(Shelby County) It’s 3:30 in the morning and almost every light in city hall is off. The mayor says he even goes in after hours to make sure all those switches are turned down.
And next door at the federal building, it’s almost completely black, with every single light off.
But right across the street at the county building, all the lights are on, costing you the taxpayer a pretty penny.
Lights staying on at the county building isn’t a new problem, but it’s the first time anyone’s shining a light on it.
Take a look at this picture of the same building last summer, again at 3:30 in the morning.
Tom Needham is Shelby County’s public works director and said he didn’t realize the lights were on all night until we asked him about it.
“That should not be the case,” he said. “The only reason a light would be on at 3 in the morning is if a floor crew comes up and cleans.”
Reporter: “But you said that would be floor by floor?”
“Yes, that would be floor by floor,” Needham replied.
Hundreds of thousands of dollars can be saved by just turning off the lights.
It’s why private companies like Raymond James and iBank, who must pay their own bills, shut off their lights every night.
But the county relies on your tax money.
Last year, it approved the largest ever property tax hike and budget chair Heidi Shafer expects more money problems this year, so saving every penny matters.
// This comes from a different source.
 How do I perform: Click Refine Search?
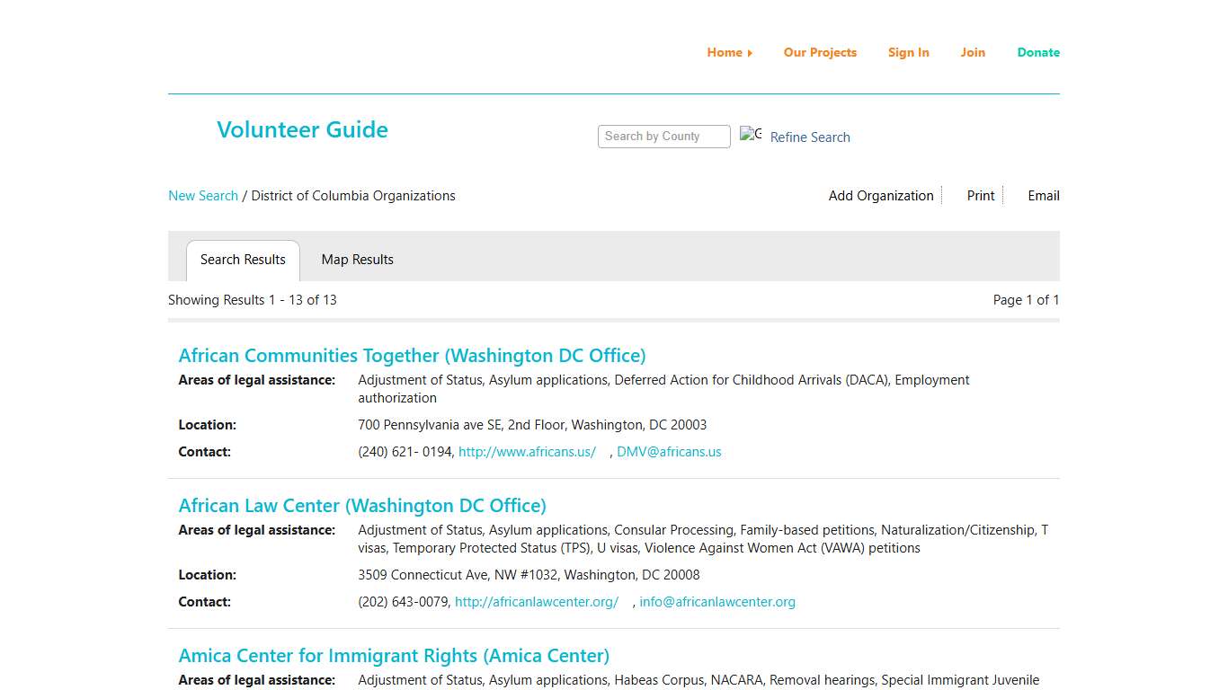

“We need to set an example and we need to make sure we are being as frugal with the money and as efficient with our electricity as possible,” she said. “We want to conserve energy.”
The county building is in the middle of a renovation, and a computer program is supposed to turn the lights on at 6 a.m. and turn them off at 9 p.m.
Needham isn’t sure why that’s not happening.
“I appreciate you bringing that to our attention,” he told us. “I will be sure our computer system gets a trend log so we can prevent that from happening.”
Needham says he’s now working with the IT department to make sure the lights are out.
If the county gets the computer system fixed and the lights go off at night, it’s supposed to save taxpayers $300,000 a year…the lights just have to be off at night for that to happen.